La Cour Suprême a décidé de maintenir sa loi. Malgré la contestation de plusieurs associations de défense de la liberté d’expression, elle a décidé d’obliger les bibliothèques et les établissements scolaires recevant des fonds fédéraux à mettre en place des filtres pour bloquer les messages électroniques à caractère pornographique.

Les juges n’étaient cependant pas unanimes lorsqu’ils ont fait le choix d’annuler le jugement d’un tribunal d’appel par six voix contre neuf, preuve que certains des membres de la Cour Suprême n’étaient pas insensibles aux arguments des détracteurs de cette loi. Ces derniers estiment que cette mesure viole le droit constitutionnel à la libre expression et à la libre circulation des messages numériques.

En effet, les opposants mettent en avant le fait que les filtres anti-spams ne sont aujourd’hui pas assez précis et bloquent des messages dont le contenu n’a rien d’illégal ou de dangereux. La polémique reste cantonnée à la perception qu’ont les différents acteurs de la dangerosité du Net, avec d’un côté les inconditionnels de la liberté d’expression et de l’autre ceux qui cherchent à protéger à tout prix les mineurs des messages obscènes.
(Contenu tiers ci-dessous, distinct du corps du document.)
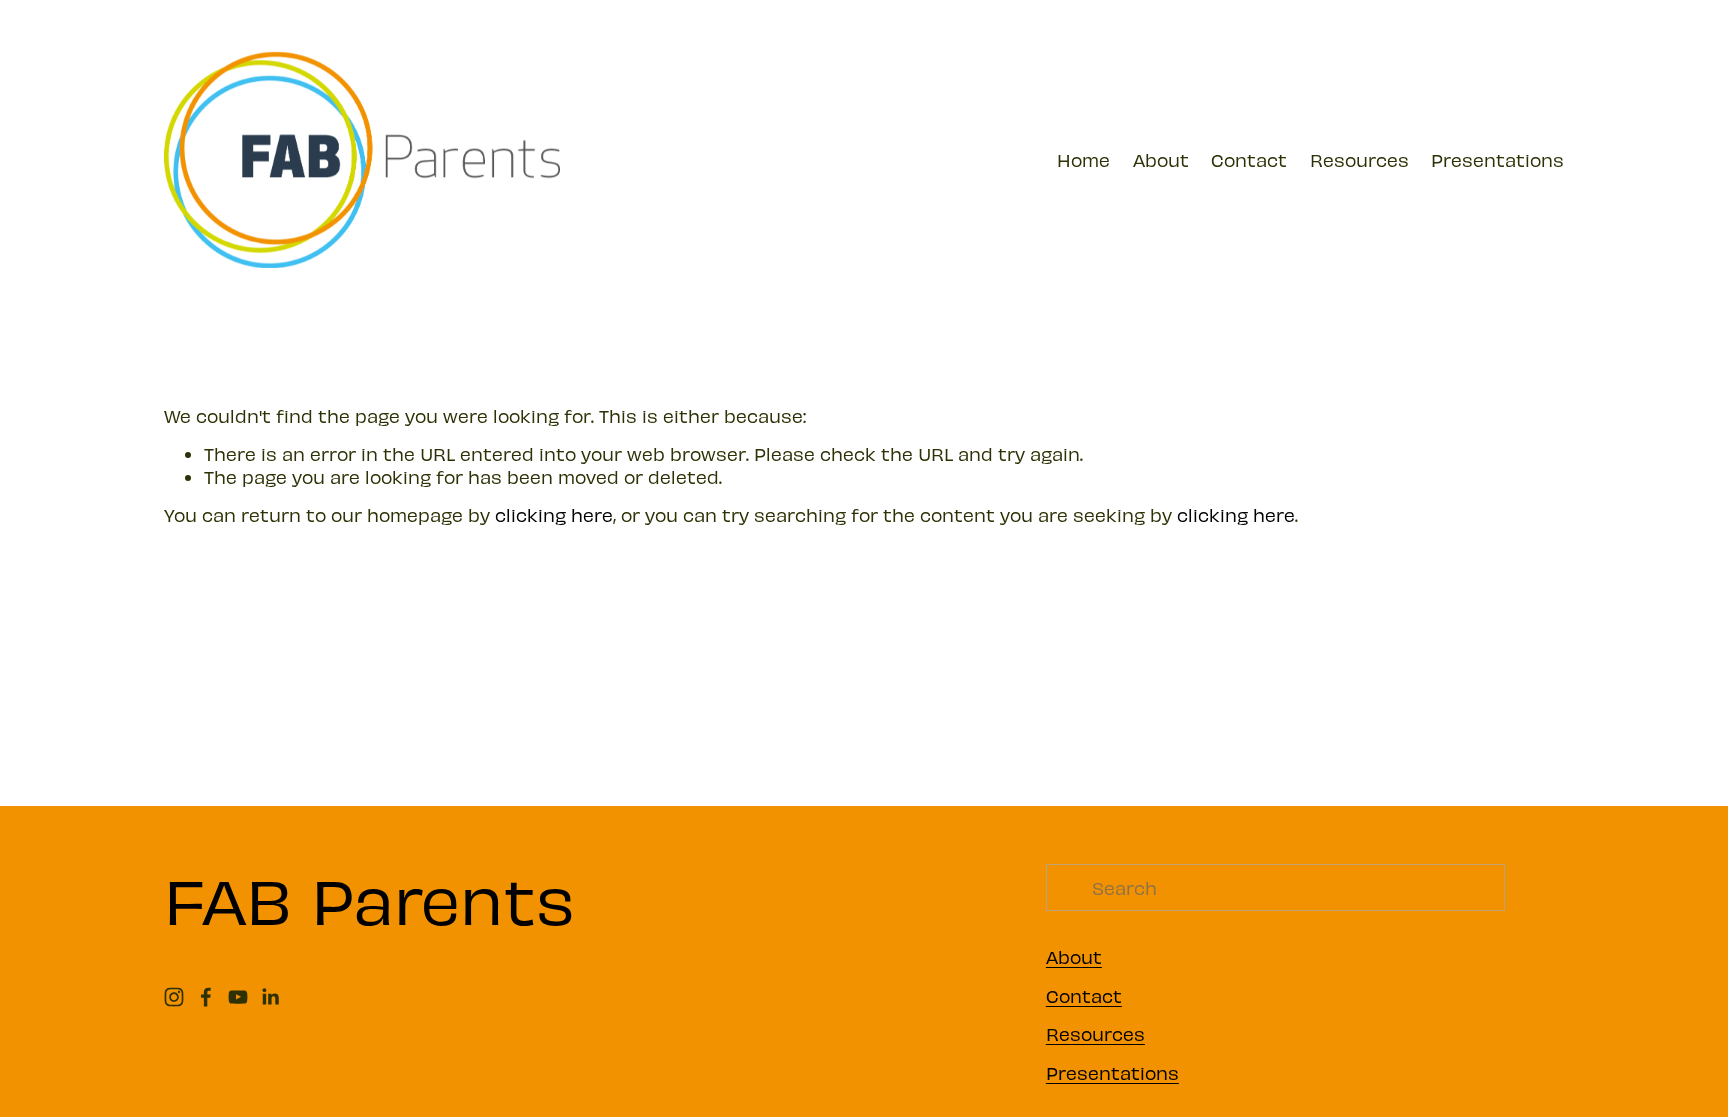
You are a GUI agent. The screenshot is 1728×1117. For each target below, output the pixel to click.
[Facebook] (206, 997)
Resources (1359, 159)
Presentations (1497, 159)
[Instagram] (174, 997)
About (1161, 159)
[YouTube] (238, 997)
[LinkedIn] (270, 997)
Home (1083, 159)
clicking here (554, 514)
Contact (1249, 159)
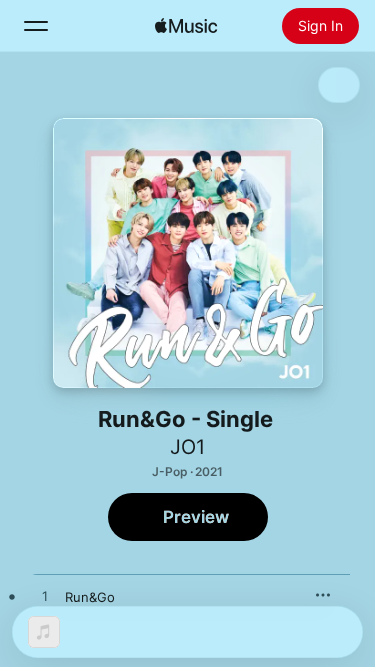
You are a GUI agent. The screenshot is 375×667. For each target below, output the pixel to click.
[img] (186, 26)
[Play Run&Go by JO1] (45, 597)
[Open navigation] (36, 26)
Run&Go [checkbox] (90, 597)
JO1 (187, 447)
« La tragédie, c’est que des millions d’usagers de bibliothèques vont rejoindre les millions d’étudiants, dont beaucoup ne sont plus mineurs et qui vont se heurter à des barrières sur Internet les privant d’un accès à une formation adéquate dans l’ensemble du système scolaire du pays », s’insurge un porte-parole de l’association « Electronic Frontier Foundation ».